Déménager dans une nouvelle ville

12 09 2008

Déménager dans une même ville c’est souvent fastidieux. Changer complètement de ville requière une adaptation à son nouvel environnement. On perds presque tout ses points de repères et l’on doit en découvrir de nouveaux. Souvent, ce déménagement signifie aussi un ou plusieurs changements important dans la vie de la personne, un changement d’emplois, changement dans le nombre de colocataires (ce qui inclus bien évidemment les conjoints), changement de culture, etc. Les différents stress peuvent s’accumuler et il faut bien faire attention de prendre du temps pour soi dans toute cette aventure. Pour ma part, j’ai changé de ville, diminué la taille de mon logement et combiné deux ménages en un.

Déjà changer de ville n’a pas été quelque chose de facile. Lorsque l’on déménage à l’intérieur de la même ville, on a nos points de repères qui reste. Par exemple lorsque je restais à Gatineau et que j’ai déménager à Hull, même si mon ancienne maison était à environ 20 minutes de voiture, au moins je savais que je pouvais compter sur ce que je connaissait déjà. Si je trouve pas un vendeur de gateau qui est à mon goûts dans mon nouveau quartier, je sais que la possibilité d’aller dans mon ancien quartier est toujours existante. Par contre je ne peux pas avoir ce réflexe maintenant. Je dois trouver tout les nouveaux commerces qui répondent à mes besoins. Ce n’est pas seulement les commerces, il y a aussi les endroits pour les loisirs. Par exemple à Gatineau j’aimais aller marcher sur le long de la rivière des Outaouais qui n’était pas si loin de chez moi. Ici, je ne sais pas trop quoi faire, alors je reste plus souvent qu’autrement chez moi. Il faut aussi dire que j’en suis encore à défaire des boîtes!

Voici une autre activité intéressante des déménagement : vider nos boîtes. Faut dire que l’on avait tout deux fait un ménage avant même de faire nos boîtes et qu’on croyait n’avoir emmener que le nécessaire. Erreur! Il faut dire que l’on avait deux ménages complet à mettre en commun. Ça fait beaucoup de choses en double, mais il y a aussi tout les cossins que l’on accumule au fil des ans et qui portent une valeur affective. Bien entendu il y a toujours de la place pour tout, mais j’ai pu extraire une fonction mathématique disant que le temps requis pour défaire les boîtes issus d’un déménagement dans un appartement est exponentiel selon le nombre de boîtes et la taille de l’appartement.
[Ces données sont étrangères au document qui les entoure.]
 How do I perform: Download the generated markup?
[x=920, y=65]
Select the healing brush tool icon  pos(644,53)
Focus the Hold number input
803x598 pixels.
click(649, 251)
Le taille de l’appartement n’étant qu’une constante qui fait repousser la courbe un peu vers la droite. Voici un apperçu de cette dite fonction :

Quoiqu’il en soit, tout sera bientôt en ordre et je pourrai me consacrer entièrement à mes loisirs et l’oisiveté (dans mes rêves oui!). Malgré tout, il me reste plusieurs choses à découvrir à Montréal et à Laval, dont les endroits sympa pour sortir prendre un verre (et où on s’entends discuter) et les bons restos pas trop cher, sans tomber dans le fast food. Des suggestions?